> **Task to carry out**
Search the records for the string "computer", then copy each line where it appears.

> **Materials provided**
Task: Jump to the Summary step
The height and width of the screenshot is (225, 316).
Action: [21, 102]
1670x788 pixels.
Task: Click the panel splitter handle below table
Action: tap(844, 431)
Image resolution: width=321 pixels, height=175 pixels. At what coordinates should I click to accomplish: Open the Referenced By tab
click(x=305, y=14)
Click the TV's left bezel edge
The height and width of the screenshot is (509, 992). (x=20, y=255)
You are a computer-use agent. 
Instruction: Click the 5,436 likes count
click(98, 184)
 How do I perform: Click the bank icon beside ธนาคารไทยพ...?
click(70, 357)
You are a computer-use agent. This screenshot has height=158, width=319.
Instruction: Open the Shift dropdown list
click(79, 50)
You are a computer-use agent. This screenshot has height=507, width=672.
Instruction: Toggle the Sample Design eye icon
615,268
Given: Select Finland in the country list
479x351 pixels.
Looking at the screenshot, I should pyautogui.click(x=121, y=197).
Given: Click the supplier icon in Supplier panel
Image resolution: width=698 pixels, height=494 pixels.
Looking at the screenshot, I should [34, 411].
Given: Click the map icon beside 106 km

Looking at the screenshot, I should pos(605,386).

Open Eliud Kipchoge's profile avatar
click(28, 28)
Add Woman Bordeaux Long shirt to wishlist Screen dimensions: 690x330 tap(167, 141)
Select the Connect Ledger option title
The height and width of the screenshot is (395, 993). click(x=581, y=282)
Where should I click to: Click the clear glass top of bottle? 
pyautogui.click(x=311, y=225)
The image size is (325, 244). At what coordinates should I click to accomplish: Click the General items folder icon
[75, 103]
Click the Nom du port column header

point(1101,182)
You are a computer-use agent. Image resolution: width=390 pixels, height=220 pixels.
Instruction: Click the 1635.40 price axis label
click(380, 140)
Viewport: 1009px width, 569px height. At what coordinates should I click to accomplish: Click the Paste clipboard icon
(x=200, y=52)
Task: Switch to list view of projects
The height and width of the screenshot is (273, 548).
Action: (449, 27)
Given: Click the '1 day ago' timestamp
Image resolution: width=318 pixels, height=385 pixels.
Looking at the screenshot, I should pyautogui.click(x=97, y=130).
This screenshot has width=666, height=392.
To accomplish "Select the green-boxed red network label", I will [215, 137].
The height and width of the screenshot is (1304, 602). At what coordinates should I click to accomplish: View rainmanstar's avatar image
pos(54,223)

> **Solution to this problem**
You are a computer-use agent. 
You are a computer-use agent. This screenshot has height=158, width=319.
You are a computer-use agent. This screenshot has height=507, width=672.
You are a computer-use agent. Image resolution: width=390 pixels, height=220 pixels.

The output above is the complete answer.